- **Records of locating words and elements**
#####
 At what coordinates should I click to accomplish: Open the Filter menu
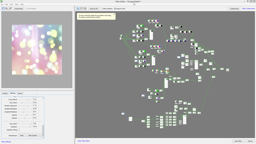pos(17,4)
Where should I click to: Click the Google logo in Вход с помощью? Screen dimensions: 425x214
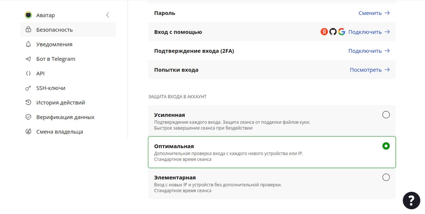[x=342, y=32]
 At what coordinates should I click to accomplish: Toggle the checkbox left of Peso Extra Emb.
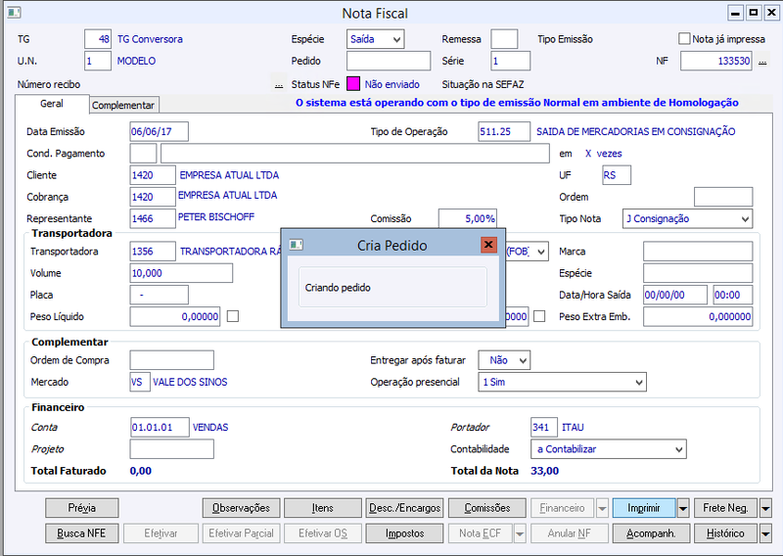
#####
- **What you have to do**
Write out all of the rows above again, substituting "position" for every occurrence of "coordinates" and leaving everything else unchanged. Omit the pictures.

- **Response below**
 At what position should I click to accomplish: Open the Filter menu
pos(17,4)
Where should I click to: Click the Google logo in Вход с помощью? Screen dimensions: 425x214
[x=342, y=32]
 At what position should I click to accomplish: Toggle the checkbox left of Peso Extra Emb.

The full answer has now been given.